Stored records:
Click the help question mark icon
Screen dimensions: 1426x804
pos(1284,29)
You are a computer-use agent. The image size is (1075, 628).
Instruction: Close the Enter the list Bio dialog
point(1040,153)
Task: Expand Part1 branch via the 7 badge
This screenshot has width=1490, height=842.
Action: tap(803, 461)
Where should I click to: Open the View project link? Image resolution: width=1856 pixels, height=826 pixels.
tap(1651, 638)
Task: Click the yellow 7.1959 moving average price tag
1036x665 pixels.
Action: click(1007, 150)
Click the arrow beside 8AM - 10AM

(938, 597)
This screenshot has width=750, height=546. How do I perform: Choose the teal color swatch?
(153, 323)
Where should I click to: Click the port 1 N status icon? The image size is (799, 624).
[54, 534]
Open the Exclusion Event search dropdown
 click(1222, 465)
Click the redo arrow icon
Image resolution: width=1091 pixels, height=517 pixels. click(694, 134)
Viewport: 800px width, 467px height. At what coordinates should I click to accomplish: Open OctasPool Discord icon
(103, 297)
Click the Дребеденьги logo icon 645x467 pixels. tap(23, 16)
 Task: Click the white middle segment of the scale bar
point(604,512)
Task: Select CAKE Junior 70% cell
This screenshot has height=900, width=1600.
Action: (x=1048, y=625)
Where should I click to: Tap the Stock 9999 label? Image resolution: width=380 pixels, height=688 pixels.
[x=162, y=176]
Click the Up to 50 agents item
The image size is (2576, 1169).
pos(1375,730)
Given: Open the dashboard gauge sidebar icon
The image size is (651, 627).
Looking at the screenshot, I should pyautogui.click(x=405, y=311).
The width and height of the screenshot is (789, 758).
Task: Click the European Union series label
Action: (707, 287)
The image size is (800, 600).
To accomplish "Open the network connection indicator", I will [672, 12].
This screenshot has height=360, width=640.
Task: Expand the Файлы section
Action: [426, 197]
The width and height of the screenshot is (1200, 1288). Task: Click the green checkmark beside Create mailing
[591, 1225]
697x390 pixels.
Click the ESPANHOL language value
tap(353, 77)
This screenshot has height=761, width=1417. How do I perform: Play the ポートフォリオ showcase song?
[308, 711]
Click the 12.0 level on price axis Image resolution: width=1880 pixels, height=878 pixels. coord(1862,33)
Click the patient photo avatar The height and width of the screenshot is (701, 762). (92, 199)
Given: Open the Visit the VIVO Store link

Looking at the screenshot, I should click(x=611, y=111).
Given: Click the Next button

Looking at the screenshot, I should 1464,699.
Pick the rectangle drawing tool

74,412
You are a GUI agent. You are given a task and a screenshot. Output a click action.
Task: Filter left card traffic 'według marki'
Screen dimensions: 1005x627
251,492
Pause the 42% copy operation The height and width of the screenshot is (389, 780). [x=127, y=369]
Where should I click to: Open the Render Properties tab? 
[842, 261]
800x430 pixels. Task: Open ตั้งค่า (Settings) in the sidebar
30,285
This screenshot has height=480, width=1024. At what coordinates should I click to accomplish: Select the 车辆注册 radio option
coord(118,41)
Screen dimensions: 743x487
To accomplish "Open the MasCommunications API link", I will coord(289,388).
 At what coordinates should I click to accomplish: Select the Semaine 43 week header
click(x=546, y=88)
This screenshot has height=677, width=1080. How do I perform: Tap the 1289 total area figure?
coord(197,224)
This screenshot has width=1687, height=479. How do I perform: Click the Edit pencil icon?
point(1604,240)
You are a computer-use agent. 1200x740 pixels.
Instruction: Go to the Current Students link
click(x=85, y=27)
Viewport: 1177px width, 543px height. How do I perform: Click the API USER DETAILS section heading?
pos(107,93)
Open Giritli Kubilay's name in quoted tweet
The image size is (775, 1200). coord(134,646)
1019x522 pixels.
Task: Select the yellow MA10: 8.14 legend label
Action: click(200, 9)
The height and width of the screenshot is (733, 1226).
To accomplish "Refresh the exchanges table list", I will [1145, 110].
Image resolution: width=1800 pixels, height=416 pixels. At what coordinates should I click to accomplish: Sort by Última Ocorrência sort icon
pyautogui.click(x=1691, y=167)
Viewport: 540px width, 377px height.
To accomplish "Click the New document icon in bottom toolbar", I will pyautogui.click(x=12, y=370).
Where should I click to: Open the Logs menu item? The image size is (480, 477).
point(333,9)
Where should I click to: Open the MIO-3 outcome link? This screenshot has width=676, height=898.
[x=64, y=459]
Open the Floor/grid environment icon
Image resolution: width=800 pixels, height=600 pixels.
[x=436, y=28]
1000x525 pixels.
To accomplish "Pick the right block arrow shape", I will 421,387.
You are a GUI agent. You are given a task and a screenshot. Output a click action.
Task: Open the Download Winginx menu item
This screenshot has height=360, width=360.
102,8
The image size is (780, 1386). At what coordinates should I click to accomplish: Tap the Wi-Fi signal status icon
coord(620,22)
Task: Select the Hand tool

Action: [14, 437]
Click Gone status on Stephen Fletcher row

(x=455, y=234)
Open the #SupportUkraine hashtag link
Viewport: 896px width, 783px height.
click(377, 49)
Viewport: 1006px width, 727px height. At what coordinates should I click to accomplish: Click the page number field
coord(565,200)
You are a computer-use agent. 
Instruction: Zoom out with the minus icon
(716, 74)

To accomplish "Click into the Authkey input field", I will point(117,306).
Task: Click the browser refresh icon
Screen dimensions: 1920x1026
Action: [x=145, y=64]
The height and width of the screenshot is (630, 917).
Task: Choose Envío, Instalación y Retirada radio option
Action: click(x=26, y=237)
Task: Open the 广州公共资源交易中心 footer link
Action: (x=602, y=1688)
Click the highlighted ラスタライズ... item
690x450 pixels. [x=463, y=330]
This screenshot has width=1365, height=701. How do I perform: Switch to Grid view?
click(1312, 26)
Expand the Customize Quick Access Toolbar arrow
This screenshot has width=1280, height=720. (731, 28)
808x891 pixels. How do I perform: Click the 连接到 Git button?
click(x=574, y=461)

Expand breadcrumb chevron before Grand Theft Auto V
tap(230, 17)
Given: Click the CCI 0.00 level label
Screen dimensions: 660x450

== Your objective ==
If a line in the records contains the word "price", copy it.

== Answer to this problem ==
Task: Click the yellow 7.1959 moving average price tag
Click the 12.0 level on price axis Image resolution: width=1880 pixels, height=878 pixels. coord(1862,33)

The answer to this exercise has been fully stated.